EXERCISE REQUIREMENTS: From the line bearing "Screen dimensions: 741x385" down to the final line of the records below, give every line again exactly and add nothing.
*** MATERIAL SHOWN Section Begins ***
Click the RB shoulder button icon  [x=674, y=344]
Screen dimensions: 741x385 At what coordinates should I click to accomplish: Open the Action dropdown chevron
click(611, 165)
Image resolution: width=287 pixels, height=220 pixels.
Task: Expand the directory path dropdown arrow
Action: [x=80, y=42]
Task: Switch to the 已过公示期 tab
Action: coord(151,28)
*** MATERIAL SHOWN Section Ends ***
SOLUTION FOR THIS PROBLEM:
Screen dimensions: 741x385 At what coordinates should I click to accomplish: Open the Action dropdown chevron
click(611, 165)
Image resolution: width=287 pixels, height=220 pixels.
Task: Expand the directory path dropdown arrow
Action: [x=80, y=42]
Task: Switch to the 已过公示期 tab
Action: coord(151,28)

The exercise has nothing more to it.